Aujourd'hui, le médecin en chef des Etats-Unis sous Donald Trump (2017-2021) appelle à une réforme du système de santé, demandant une plus grande transparence des coûts et une procédure d'arbitrage indépendante. Il se fait ainsi le porte-parole des 100 millions d'Américains criblés de dettes médicales.
Le taux de citoyens américains non assurés a diminué ces dernières années, mais le Commonwealth Fund, une fondation privée, estime tout de même que 43% des adultes en âge de travailler sont "sous-assurés", ce qui limite leur accès aux soins et les place potentiellement au bord d'un gouffre financier.
Le cas de Jerome Adams est représentatif des coûts exorbitants pour des soins médicaux dans le pays: le médecin, après une randonnée, a eu des vertiges et des étourdissement. Ses collègues, avec qui il était, lui ont conseillé de se faire examiner et ils ont appelé une ambulance.
- Faillite -
"J'ai été mis sous perfusion pendant le trajet. Lorsque je suis arrivé, il était clair qu'il s'agissait d'une déshydratation", a-t-il déclaré lors d'une interview depuis Indianapolis, au nord des Etats-Unis, où il travaille.
Suivant les conseils des médecins, il reste la nuit sur place. Deux mois plus tard, il reçoit une facture de 4.800 dollars, soit le reste à sa charge après déduction de ce que son assurance a couvert. Cette facture est suivie de lettres menaçant un recours à une agence de recouvrement.

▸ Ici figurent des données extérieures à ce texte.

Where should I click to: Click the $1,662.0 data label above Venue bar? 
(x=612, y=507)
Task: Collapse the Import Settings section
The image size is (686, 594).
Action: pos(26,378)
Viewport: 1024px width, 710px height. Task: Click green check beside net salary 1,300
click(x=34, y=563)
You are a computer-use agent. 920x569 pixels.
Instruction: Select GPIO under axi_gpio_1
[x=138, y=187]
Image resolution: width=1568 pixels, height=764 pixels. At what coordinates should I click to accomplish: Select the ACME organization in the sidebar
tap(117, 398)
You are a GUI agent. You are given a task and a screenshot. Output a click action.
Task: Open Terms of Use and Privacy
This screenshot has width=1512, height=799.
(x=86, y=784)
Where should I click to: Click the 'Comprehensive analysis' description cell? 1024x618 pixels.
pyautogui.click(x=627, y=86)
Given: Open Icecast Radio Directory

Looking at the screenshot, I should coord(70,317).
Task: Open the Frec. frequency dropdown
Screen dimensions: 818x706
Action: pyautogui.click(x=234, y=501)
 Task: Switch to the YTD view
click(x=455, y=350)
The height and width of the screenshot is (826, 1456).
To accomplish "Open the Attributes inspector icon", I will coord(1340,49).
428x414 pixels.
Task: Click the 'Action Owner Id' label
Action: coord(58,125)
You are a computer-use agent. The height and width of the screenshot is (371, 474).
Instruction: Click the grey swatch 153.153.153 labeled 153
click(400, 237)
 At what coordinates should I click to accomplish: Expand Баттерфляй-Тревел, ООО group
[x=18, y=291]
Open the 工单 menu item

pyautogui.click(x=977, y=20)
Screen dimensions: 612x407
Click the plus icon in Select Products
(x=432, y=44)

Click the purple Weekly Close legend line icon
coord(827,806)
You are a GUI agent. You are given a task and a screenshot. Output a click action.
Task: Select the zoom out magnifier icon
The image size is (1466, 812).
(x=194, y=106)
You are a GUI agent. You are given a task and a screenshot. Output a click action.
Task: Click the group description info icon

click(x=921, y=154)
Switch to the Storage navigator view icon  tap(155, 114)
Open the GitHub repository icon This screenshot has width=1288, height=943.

Pour M. Adams, cette situation est bien trop courante dans un pays où 66% des faillites personnelles sont directement liées aux frais médicaux.
En tant que médecin noir qui a défendu la justice raciale dans le domaine de la santé - à la fois comme médecin en chef de Donald Trump et, auparavant, comme chef du département de santé de l'Indiana - Jerome Adams se considère bien placé pour combattre ces factures salées.
"Je ne me plains pas pour moi personnellement, car je vais m'en sortir, mais j'ai une voix" qui peut porter, insiste-t-il. Depuis, il s'est employé à publier des messages sur X (ex-Twitter), où il compte quelque 90.000 abonnés, sur d'autres cas. Comme celui d'une mère de quadruplés prématurés à qui l'on réclame une facture de 4 millions de dollars.
Alors que des progressistes comme le sénateur Bernie Sanders proposent de supprimer complètement les assurances maladie privées, M. Adams trouve que ce n'est pas réaliste.
- Transparence -
Il préconise plutôt une série de réformes visant à réguler le marché, comme l'a fait la loi connue sous le nom d'Obamacare, dans les années 2010.
Il pousse aussi pour plus de transparence: "Il n'y a pas de marché sans transparence et sans responsabilité. Aujourd'hui, si je me rends chez un concessionnaire automobile, il doit me dire combien coûte la voiture."
Selon lui, il faudrait mettre aussi en place une procédure d'arbitrage car les patients aujourd'hui n'ont, dans la majorité des hôpitaux, aucun recours pour contester leurs factures.
L'Obamacare a permis à des dizaines de millions d'Américains d'être couverts, en partie en incitant les employeurs à proposer à leurs salariés des offres de couverture santé qui leur coûtent moins cher.
Ceux qui en bénéficient peuvent cotiser sur des comptes non imposables, mais si un problème de santé survient en début d'année, il se peut qu'ils n'aient pas suffisamment de fonds de côté. Dans ce cas-là, une loi devrait être adoptée pour obliger les assureurs à verser une part plus importante, considère M. Adams.
L'ancien médecin en chef a grandi avec un asthme sévère et a dû se rendre à de nombreuses reprises à l'hôpital quand il était enfant, parce que ses parents ne pouvaient pas payer ses médicaments.
"Il y a beaucoup de bonnes et de mauvaises choses" dans le système de santé américain, a-t-il déclaré. "Mais nous devons nous demander à quel moment, même dans un système capitaliste, on doit dire que trop, c'est trop."